The agricultural sector in the OECS region continues to play a critical role in our efforts to reduce poverty, ensure food security and sustain livelihoods for large numbers of persons in our rural populations. This sector has been plagued with challenges in recent times, however, with the removal of preferential treatment for goods exported to traditional markets – particularly the United Kingdom, the absence of consolidated marketing by OECS producers for export, and the debilitating vagaries of climate change. It is against this backdrop that the OECS Commission, working with Ministers of Agriculture in Member States, farmers, exporters, ship owners and the Food and Agriculture Organisation of the United Nations (FAO), has formulated an Agri-Export Strategy to facilitate greater intra-regional trade of agricultural commodities. This initiative is expected to reduce our sub-regional food import bill and create a sub-regional market for agricultural produce from Member States. It is the intention that countries establish production platforms for their agricultural commodities that have a competitive advantage and, applying the banana export model, consolidate agricultural commodities produced in the sub-region in order to occupy greater market share in extra-regional traditional markets.

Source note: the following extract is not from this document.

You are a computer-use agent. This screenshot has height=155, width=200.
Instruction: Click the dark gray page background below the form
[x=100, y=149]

Traditional shipping in the OECS is characterised by an informal sector, defined by small vessels serving the island states in an inefficient and unreliable manner. An ad hoc and unregulated schooner system operates in the region, trading in roots, tubers, fruits and vegetables. This service must be transformed in order to facilitate a sustainable intra-regional shipping mechanism as unreliable and inefficient shipping arrangements affect both production and marketing of agricultural produce, thereby making the sector uncompetitive. In an effort to create a more effective and efficient system, an OECS shipping study was undertaken in 2010. The results of this study informed the creation of an Eastern Caribbean Shippers Pool (ECSP) as a legal entity, which was supported by Compete Caribbean and the Caribbean Development Bank. The ECSP was registered in 2014 as a regional organisation of small vessel owners with the express purpose of improving the viability and competitiveness of their business operations. The response of the private sector at the time halted continued progress of the project. The current shipping initiative builds on previous efforts and has incorporated new elements, such as direct involvement of private sector buyers, shippers and farmers to ensure concrete results.

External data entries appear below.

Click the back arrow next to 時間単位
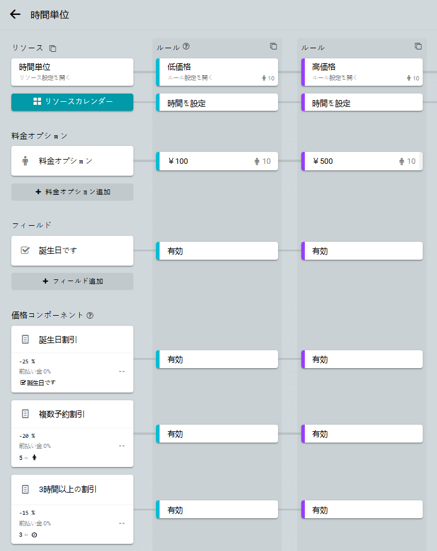Screen dimensions: 437x551 (15, 15)
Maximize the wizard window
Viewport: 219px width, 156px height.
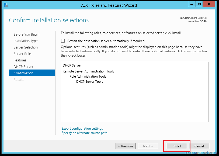click(x=199, y=4)
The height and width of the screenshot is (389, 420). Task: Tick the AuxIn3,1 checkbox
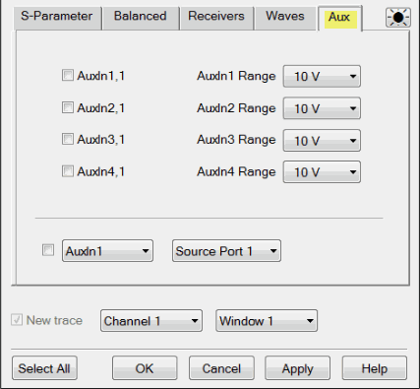(68, 139)
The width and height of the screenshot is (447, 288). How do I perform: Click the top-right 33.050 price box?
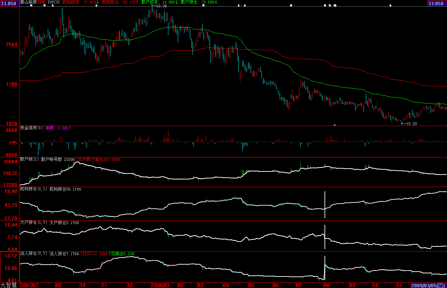click(x=437, y=3)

Currently two vessels are being utilised for the movement of agricultural produce in the sub region – the MV Sea Rambler and the MV American Liberty. These vessels have facilitated the movement of agricultural produce from as far south as Trinidad, to as far north as St. Maarten.

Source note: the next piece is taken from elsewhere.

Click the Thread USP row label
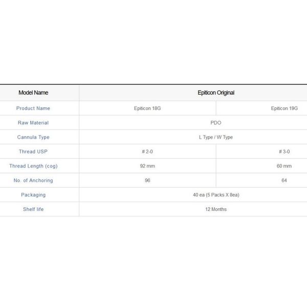307x307 pixels. pyautogui.click(x=33, y=151)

To date, the OECS Commission has recorded success in key areas, including: 1. A commitment from ship owners in the US and the British Virgin Islands to embark on a pilot project for the movement of agricultural commodities throughout the region. This has started with St. Vincent and the Grenadines being the hub and six voyages have been successfully completed. 2. A completed analysis of the supply, demand and prices for agricultural commodities within the sub-region. 3. The establishment of point persons within the Ministries of Agriculture in each Member State to provide current marketing information. 4. The pilot study has already led to the re-establishment of agro-packaging facilities in St. Vincent and the Grenadines which were hitherto closed (Lauders Agro-processing Centre). 5. Fortnightly shipments of agricultural produce from St. Vincent and the Grenadines to Trinidad and Tobago and weekly to St. Maarten. 6. Development of a web-based application to connect farmers, traders, hotels and supermarkets through a virtual platform. 7. A private sector agreement between a Trinidad-owned company, Bunny Imports and Exports, to create intra-regional linkages for marketing and shipping of agricultural commodities. 8. The FAO has established a framework to enhance the working relationship between stakeholders in the agricultural sector in the sub-region. The OECS Commission is excited about the potential of this initiative and arrangements are being made for all Member States to fully participate in this movement to reduce poverty and create wealth in the OECS countries through strengthening and utilising opportunities in intra-regional agri-exports.